TASK TO CARRY OUT: Reproduce the following data verbatim, line by line, without any changes.

EXTRACTED RECORDS:

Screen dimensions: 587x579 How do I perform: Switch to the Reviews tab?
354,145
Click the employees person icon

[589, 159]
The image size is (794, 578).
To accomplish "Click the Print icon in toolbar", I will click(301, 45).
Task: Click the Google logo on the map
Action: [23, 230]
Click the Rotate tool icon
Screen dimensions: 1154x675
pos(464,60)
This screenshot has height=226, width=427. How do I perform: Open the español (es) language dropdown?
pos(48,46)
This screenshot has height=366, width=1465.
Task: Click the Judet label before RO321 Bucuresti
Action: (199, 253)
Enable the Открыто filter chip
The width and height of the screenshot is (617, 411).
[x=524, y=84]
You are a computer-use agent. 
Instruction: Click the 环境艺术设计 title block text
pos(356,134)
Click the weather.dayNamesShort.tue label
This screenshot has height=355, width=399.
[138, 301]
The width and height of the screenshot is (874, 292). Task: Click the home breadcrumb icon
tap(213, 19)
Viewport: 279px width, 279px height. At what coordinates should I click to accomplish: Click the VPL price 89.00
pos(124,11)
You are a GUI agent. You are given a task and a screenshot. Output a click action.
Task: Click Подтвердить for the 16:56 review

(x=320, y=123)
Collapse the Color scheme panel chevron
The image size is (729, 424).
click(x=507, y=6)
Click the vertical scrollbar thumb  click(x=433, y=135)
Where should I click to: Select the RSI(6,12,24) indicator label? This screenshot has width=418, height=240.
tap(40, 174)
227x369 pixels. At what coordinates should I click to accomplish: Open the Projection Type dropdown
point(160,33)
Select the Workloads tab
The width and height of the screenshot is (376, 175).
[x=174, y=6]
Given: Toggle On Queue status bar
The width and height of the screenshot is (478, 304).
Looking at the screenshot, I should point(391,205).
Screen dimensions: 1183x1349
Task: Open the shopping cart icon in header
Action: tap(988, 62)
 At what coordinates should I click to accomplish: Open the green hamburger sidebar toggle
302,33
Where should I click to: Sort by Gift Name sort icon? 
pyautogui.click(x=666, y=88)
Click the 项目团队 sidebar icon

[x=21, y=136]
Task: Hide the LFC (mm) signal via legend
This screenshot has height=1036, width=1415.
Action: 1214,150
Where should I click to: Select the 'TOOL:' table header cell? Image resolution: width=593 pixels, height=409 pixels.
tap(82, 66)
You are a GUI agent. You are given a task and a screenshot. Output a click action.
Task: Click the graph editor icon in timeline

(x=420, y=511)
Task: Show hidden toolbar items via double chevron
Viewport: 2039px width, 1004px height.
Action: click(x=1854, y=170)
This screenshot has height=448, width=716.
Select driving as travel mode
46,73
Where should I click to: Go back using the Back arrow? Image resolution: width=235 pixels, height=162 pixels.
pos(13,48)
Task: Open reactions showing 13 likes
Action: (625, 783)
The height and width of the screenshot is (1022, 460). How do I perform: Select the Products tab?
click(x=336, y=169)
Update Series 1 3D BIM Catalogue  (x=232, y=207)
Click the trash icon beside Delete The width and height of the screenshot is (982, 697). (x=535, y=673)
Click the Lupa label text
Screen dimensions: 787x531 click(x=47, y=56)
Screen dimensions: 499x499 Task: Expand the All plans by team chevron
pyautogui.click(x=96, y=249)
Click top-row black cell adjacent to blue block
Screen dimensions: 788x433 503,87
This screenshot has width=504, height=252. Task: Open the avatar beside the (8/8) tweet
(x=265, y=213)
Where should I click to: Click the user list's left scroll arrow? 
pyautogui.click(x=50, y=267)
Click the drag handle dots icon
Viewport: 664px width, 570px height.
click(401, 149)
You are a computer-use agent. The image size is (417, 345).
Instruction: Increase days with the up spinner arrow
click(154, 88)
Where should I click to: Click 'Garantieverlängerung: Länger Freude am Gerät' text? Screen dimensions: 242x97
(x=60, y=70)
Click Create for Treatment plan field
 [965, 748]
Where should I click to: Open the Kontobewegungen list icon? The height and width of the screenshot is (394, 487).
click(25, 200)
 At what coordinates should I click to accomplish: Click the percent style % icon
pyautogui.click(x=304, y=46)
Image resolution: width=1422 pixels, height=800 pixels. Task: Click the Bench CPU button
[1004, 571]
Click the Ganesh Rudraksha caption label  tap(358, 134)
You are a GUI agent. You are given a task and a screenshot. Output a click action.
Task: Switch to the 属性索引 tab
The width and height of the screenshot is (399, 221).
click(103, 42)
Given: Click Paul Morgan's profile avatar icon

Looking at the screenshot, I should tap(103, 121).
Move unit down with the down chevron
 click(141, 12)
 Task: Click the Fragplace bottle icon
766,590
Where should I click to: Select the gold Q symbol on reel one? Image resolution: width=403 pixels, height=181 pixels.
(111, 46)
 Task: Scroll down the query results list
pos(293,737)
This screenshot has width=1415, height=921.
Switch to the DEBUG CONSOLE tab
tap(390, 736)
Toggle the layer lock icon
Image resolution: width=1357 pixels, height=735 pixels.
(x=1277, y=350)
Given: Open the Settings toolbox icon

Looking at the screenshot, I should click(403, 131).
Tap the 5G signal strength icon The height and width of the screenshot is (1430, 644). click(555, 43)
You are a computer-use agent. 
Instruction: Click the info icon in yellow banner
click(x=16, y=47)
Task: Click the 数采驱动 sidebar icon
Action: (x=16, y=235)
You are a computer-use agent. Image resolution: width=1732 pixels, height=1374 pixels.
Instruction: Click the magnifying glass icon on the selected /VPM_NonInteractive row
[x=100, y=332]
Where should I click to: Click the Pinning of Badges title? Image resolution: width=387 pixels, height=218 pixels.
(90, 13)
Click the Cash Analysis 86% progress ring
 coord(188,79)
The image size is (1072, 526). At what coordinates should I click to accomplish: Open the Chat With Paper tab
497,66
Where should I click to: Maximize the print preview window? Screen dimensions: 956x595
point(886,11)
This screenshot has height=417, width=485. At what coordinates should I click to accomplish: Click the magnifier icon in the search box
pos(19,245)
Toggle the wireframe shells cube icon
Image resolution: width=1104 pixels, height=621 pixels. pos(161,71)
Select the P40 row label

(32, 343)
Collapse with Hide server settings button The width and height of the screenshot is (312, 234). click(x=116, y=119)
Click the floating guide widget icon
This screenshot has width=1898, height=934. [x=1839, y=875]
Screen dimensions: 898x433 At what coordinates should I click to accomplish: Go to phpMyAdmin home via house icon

ANSWER TO THE TASK:
Screen dimensions: 587x579 How do I perform: Switch to the Reviews tab?
354,145
Click the employees person icon

[589, 159]
The image size is (794, 578).
To accomplish "Click the Print icon in toolbar", I will click(301, 45).
Task: Click the Google logo on the map
Action: [23, 230]
Click the Rotate tool icon
Screen dimensions: 1154x675
pos(464,60)
This screenshot has height=226, width=427. How do I perform: Open the español (es) language dropdown?
pos(48,46)
This screenshot has height=366, width=1465.
Task: Click the Judet label before RO321 Bucuresti
Action: (199, 253)
Enable the Открыто filter chip
The width and height of the screenshot is (617, 411).
[x=524, y=84]
You are a computer-use agent. 
Instruction: Click the 环境艺术设计 title block text
pos(356,134)
Click the weather.dayNamesShort.tue label
This screenshot has height=355, width=399.
[138, 301]
The width and height of the screenshot is (874, 292). Task: Click the home breadcrumb icon
tap(213, 19)
Viewport: 279px width, 279px height. At what coordinates should I click to accomplish: Click the VPL price 89.00
pos(124,11)
You are a GUI agent. You are given a task and a screenshot. Output a click action.
Task: Click Подтвердить for the 16:56 review

(x=320, y=123)
Collapse the Color scheme panel chevron
The image size is (729, 424).
click(x=507, y=6)
Click the vertical scrollbar thumb  click(x=433, y=135)
Where should I click to: Select the RSI(6,12,24) indicator label? This screenshot has width=418, height=240.
tap(40, 174)
227x369 pixels. At what coordinates should I click to accomplish: Open the Projection Type dropdown
point(160,33)
Select the Workloads tab
The width and height of the screenshot is (376, 175).
[x=174, y=6]
Given: Toggle On Queue status bar
The width and height of the screenshot is (478, 304).
Looking at the screenshot, I should point(391,205).
Screen dimensions: 1183x1349
Task: Open the shopping cart icon in header
Action: tap(988, 62)
 At what coordinates should I click to accomplish: Open the green hamburger sidebar toggle
302,33
Where should I click to: Sort by Gift Name sort icon? 
pyautogui.click(x=666, y=88)
Click the 项目团队 sidebar icon

[x=21, y=136]
Task: Hide the LFC (mm) signal via legend
This screenshot has height=1036, width=1415.
Action: 1214,150
Where should I click to: Select the 'TOOL:' table header cell? Image resolution: width=593 pixels, height=409 pixels.
tap(82, 66)
You are a GUI agent. You are given a task and a screenshot. Output a click action.
Task: Click the graph editor icon in timeline

(x=420, y=511)
Task: Show hidden toolbar items via double chevron
Viewport: 2039px width, 1004px height.
Action: click(x=1854, y=170)
This screenshot has height=448, width=716.
Select driving as travel mode
46,73
Where should I click to: Go back using the Back arrow? Image resolution: width=235 pixels, height=162 pixels.
pos(13,48)
Task: Open reactions showing 13 likes
Action: (625, 783)
The height and width of the screenshot is (1022, 460). How do I perform: Select the Products tab?
click(x=336, y=169)
Update Series 1 3D BIM Catalogue  (x=232, y=207)
Click the trash icon beside Delete The width and height of the screenshot is (982, 697). (x=535, y=673)
Click the Lupa label text
Screen dimensions: 787x531 click(x=47, y=56)
Screen dimensions: 499x499 Task: Expand the All plans by team chevron
pyautogui.click(x=96, y=249)
Click top-row black cell adjacent to blue block
Screen dimensions: 788x433 503,87
This screenshot has width=504, height=252. Task: Open the avatar beside the (8/8) tweet
(x=265, y=213)
Where should I click to: Click the user list's left scroll arrow? 
pyautogui.click(x=50, y=267)
Click the drag handle dots icon
Viewport: 664px width, 570px height.
click(401, 149)
You are a computer-use agent. The image size is (417, 345).
Instruction: Increase days with the up spinner arrow
click(154, 88)
Where should I click to: Click 'Garantieverlängerung: Länger Freude am Gerät' text? Screen dimensions: 242x97
(x=60, y=70)
Click Create for Treatment plan field
 [965, 748]
Where should I click to: Open the Kontobewegungen list icon? The height and width of the screenshot is (394, 487).
click(25, 200)
 At what coordinates should I click to accomplish: Click the percent style % icon
pyautogui.click(x=304, y=46)
Image resolution: width=1422 pixels, height=800 pixels. Task: Click the Bench CPU button
[1004, 571]
Click the Ganesh Rudraksha caption label  tap(358, 134)
You are a GUI agent. You are given a task and a screenshot. Output a click action.
Task: Switch to the 属性索引 tab
The width and height of the screenshot is (399, 221).
click(103, 42)
Given: Click Paul Morgan's profile avatar icon

Looking at the screenshot, I should tap(103, 121).
Move unit down with the down chevron
 click(141, 12)
 Task: Click the Fragplace bottle icon
766,590
Where should I click to: Select the gold Q symbol on reel one? Image resolution: width=403 pixels, height=181 pixels.
(111, 46)
 Task: Scroll down the query results list
pos(293,737)
This screenshot has width=1415, height=921.
Switch to the DEBUG CONSOLE tab
tap(390, 736)
Toggle the layer lock icon
Image resolution: width=1357 pixels, height=735 pixels.
(x=1277, y=350)
Given: Open the Settings toolbox icon

Looking at the screenshot, I should click(403, 131).
Tap the 5G signal strength icon The height and width of the screenshot is (1430, 644). click(555, 43)
You are a computer-use agent. 
Instruction: Click the info icon in yellow banner
click(x=16, y=47)
Task: Click the 数采驱动 sidebar icon
Action: (x=16, y=235)
You are a computer-use agent. Image resolution: width=1732 pixels, height=1374 pixels.
Instruction: Click the magnifying glass icon on the selected /VPM_NonInteractive row
[x=100, y=332]
Where should I click to: Click the Pinning of Badges title? Image resolution: width=387 pixels, height=218 pixels.
(90, 13)
Click the Cash Analysis 86% progress ring
 coord(188,79)
The image size is (1072, 526). At what coordinates should I click to accomplish: Open the Chat With Paper tab
497,66
Where should I click to: Maximize the print preview window? Screen dimensions: 956x595
point(886,11)
This screenshot has height=417, width=485. At what coordinates should I click to accomplish: Click the magnifier icon in the search box
pos(19,245)
Toggle the wireframe shells cube icon
Image resolution: width=1104 pixels, height=621 pixels. pos(161,71)
Select the P40 row label

(32, 343)
Collapse with Hide server settings button The width and height of the screenshot is (312, 234). click(x=116, y=119)
Click the floating guide widget icon
This screenshot has width=1898, height=934. [x=1839, y=875]
Screen dimensions: 898x433 At what coordinates should I click to accomplish: Go to phpMyAdmin home via house icon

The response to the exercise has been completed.